PD is deglycosylated in trans-resveratrol through two possible pathways: the first is a cleavage by cytosolic-β-glucosidase, after passing the brush-border membrane by SGLT1. The second is deglycosylation on the luminal side of the epithelium by the membrane-bound enzyme lactase-phlorizin hydrolase, followed by passive diffusion of the released aglycone, which is further metabolized inside the cells into two glucuronoconjugates (Henry-Vitrac et al., 2006). Resveratrol, dihydroresveratrol monosulfate, PD-monosulfate and PD-monoglucuronide are detected in rat urine after oral administration of PD, which can be transformed into resveratrol, dihydropiceid and dihydroresveratrol after incubation with gut microbiota (Wang et al., 2011).

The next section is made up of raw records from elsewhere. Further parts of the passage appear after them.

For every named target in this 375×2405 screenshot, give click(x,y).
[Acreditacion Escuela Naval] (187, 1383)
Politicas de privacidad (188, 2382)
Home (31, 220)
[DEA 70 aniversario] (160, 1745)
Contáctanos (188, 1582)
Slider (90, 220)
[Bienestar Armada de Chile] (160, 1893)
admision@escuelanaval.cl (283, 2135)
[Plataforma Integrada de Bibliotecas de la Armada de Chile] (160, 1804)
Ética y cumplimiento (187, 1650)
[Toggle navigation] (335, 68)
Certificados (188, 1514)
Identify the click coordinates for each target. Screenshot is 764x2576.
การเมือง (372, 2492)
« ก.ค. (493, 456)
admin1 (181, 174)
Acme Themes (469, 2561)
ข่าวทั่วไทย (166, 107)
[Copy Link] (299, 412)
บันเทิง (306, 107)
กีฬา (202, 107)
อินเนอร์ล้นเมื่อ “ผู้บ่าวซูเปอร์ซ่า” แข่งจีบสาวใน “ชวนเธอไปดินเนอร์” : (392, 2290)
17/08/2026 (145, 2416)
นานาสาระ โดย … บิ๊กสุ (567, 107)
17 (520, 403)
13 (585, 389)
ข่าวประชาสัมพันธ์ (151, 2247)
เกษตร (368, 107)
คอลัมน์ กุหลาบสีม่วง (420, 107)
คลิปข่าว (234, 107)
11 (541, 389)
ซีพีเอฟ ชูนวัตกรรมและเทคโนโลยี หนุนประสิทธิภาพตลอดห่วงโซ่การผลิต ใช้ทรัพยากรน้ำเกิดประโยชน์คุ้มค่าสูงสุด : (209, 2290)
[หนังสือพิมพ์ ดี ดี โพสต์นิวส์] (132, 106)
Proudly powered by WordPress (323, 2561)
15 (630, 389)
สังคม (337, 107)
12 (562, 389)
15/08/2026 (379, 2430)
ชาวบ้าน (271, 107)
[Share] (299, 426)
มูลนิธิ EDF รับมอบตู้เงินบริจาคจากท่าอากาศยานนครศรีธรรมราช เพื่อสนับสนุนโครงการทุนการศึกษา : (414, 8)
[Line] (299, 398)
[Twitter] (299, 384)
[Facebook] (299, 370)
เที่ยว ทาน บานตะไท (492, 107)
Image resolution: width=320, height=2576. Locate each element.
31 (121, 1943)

Resveratrol, glucuronidated resveratrol and glucuronidated trans-PD, the first-pass metabolites of PD in rat small intestine and liver, are detected in plasma after perfusion of trans-PD in situ rat small intestine and oral administration of PD (Zhang et al., 2008b; Zhou et al., 2009). After oral administration, 98.4% of PD is metabolized in the intestines and liver, and glucuronidated resveratrol is the main metabolite, reaching 84% (Zhou et al., 2009). In addition, the small intestine extracts are more active than the liver extracts (Zhou et al., 2007).

Conclusion

P. cuspidatum, a traditional Chinese medicine, has long been used as analgesic, anti-pyretic, diuretic and expectorant in clinical practice. PD, a monocrystalline compound isolated from P. cuspidatum, shows many pharmacological effects confirmed by numerous investigations, including cardiovascular protection, neuroprotection, anti-inflammation, immunoregulation, anti-oxidation, anti-tumour and liver and lung protective effects.

However, further studies are required for PD development. Although various bioactivities of PD are confirmed in laboratory animals, organs or cells, few molecular mechanisms of action are known, and the definitive target proteins bound by PD still remain undetermined, which will make against further clinical applications of PD. When a drug is used in clinical practice, its safety is especially important. Unfortunately, there are also few toxicological evaluations reported on PD.

The documents summarized above strongly support the point of view that PD has favorable therapeutic properties, indicating its potential as an effective material. This review presents and assesses the pharmacological and pharmacokinetic studies of PD in the past 22 years. It may be important for interested readers to easily identify and research further into PD.

Declaration of interest

The authors report no conflicts of interest. The authors alone are responsible for the content and writing of this article.

This work was supported by the National Natural Science Foundation of China (No. 81173462) and the Open Research Fund of State Key Laboratory Breeding Base of Systematic Research, Development and Utilization of Chinese Medicine Resources.